The phone bells again. The dark face of Rousseau Red Hawk appears. His nose is as the eagle's, and his eyes are broken black glass. His broad forehead is bound with a strip of red cloth, which circles the straight black hair that glides down to his shoulders. His shirt is buckskin; a necklace of beads hangs from his neck. He looks like a Plains Indian, although Sitting Bull, Crazy Horse, or the noblest Roman Nose of them all would have kicked him out of the tribe. Not that they were anti-Semitic, they just could not have respected a brave who broke out into hives when near a horse.

Born Julius Applebaum, he legally became Rousseau Red Hawk on his Naming Day. Just returned from the forest reprimevalized, he is now reveling in the accursed fleshpots of a decadent civilization.

"How're you, Chib? The gang's wondering how soon you'll get here?"

"Join you? I haven't had breakfast yet, and I've a thousand things to do to get ready for the showing. I'll see you at noon!"

"You missed out on the fun last night. Some goddam Egyptians tried to feel the girls up, but we salaamed them against the walls."

Rousseau vanished like the last of the red men.

Chib thinks of breakfast just as the intercom whistles. Open O sesame! He sees the living room. Smoke, too thick and furious for the air-conditioning to whisk away, roils. At the far end of the ovoid, his little half-brother and half-sister sleep on a flato. Playing Mama-and-friend, they fell asleep, their mouths open in blessed innocence, beautiful as only sleeping children can be. Opposite the closed eyes of each is an unwinking eye like that of a Mongolian Cyclops.

"Ain't they cute?" Mama says. "The darlings were just too tired to toddle off."

The table is round. The aged knights and ladies are gathered around it for the latest quest of the ace, king, queen, and jack. They are armored only in layer upon layer of fat. Mama's jowls hang down like banners on a windless day. Her breasts creep and quiver on the table, bulge, and ripple.

"A gam of gamblers," he says aloud, looking at the fat faces, the tremendous tits, the rampant rumps. They raise their eyebrows. What the hell's the mad genius talking about now?

"Is your kid really retarded?" says one of Mama's friends, and they laugh and drink some more beer.

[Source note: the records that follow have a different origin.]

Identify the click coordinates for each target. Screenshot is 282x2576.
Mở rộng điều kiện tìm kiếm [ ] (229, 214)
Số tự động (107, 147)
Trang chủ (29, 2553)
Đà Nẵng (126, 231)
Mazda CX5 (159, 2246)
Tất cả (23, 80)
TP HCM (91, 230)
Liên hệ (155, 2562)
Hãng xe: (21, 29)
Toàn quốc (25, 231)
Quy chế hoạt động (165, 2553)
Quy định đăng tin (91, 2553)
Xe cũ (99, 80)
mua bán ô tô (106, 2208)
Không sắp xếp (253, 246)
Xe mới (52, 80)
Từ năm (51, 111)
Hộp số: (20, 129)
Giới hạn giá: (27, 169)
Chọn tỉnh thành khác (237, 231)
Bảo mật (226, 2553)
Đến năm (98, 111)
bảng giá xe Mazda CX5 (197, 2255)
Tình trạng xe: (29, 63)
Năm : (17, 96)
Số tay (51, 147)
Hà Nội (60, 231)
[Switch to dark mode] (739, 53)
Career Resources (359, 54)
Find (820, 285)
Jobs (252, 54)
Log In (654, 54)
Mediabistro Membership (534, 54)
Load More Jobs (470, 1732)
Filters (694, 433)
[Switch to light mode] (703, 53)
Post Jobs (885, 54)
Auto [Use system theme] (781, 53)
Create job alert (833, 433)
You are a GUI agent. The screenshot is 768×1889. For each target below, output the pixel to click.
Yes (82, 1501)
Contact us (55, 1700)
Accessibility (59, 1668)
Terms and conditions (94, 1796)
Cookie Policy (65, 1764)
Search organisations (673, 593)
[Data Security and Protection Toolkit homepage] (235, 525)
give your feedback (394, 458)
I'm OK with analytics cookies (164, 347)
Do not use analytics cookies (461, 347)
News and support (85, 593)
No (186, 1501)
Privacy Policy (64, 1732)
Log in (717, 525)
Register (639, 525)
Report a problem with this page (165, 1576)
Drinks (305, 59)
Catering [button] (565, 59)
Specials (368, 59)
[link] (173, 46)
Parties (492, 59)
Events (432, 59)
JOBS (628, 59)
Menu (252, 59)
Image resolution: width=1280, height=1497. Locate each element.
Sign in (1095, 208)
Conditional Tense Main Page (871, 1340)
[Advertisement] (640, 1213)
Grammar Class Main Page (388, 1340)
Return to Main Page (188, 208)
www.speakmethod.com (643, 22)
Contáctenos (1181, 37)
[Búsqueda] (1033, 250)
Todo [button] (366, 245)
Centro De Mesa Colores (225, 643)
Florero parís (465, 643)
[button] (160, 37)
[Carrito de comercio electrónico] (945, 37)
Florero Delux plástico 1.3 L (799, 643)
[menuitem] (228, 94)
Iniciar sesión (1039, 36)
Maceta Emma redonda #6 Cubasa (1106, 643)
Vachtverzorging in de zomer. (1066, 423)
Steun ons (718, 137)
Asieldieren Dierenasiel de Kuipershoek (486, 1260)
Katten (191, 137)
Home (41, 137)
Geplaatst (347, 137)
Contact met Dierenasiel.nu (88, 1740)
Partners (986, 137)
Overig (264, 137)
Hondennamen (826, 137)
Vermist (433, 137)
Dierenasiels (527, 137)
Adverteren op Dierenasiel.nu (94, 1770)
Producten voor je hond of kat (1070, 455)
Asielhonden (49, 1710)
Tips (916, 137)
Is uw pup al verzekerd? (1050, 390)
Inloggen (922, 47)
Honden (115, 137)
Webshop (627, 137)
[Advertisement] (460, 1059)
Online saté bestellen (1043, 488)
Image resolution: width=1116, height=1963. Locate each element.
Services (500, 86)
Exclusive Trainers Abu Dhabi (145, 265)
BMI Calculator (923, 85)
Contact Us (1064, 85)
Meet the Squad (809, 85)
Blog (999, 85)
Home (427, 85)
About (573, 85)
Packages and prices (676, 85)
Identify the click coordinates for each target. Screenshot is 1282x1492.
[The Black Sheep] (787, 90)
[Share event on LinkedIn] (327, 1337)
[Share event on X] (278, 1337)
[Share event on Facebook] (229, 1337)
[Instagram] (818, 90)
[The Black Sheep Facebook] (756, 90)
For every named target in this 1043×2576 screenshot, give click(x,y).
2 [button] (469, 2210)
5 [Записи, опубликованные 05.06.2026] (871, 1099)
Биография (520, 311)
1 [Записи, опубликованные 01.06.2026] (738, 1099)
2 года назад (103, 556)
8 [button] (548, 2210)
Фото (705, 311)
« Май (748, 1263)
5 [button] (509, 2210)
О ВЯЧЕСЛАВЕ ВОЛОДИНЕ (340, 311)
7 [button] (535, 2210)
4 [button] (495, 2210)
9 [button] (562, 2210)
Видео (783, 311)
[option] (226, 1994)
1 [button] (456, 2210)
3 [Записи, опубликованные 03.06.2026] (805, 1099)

Angela Ninon, not wanting to miss out on this deal and figuring Mama will soon turn on the sprayers anyway, pisses down her leg. They laugh at this, and William Conqueror says, "I open."

"I'm always open," Mama says, and they shriek with laughter.

Chib would like to cry. He does not cry, although he has been encouraged from childhood to cry any time he feels like it.

--It makes you feel better and look at the Vikings, what men they were and they cried like babies whenever they felt like it

--Courtesy of Channel 202 on the popular program _What's A Mother Done?_

He does not cry because he feels like a man who thinks about the mother he loved and who is dead but who died a long time ago. His mother has been long buried under a landslide of flesh. When he was sixteen, he had had a lovely mother.

Then she cut him off.

THE FAMILY THAT BLOWS IS THE FAMILY THAT GROWS

--from a poem by Edgar A. Grist, via Channel 88.

"Son, I don't get much out of this. I just do it because I love you."

Then, fat, fat, fat! Where did she go? Down into the adipose abyss. Disappearing as she grew larger.

"Sonny, you could at least wrestle with me a little now and then."

"You cut me off, Mama. That was all right. I'm a big boy now. But you haven't any right to expect me to want to take it up again."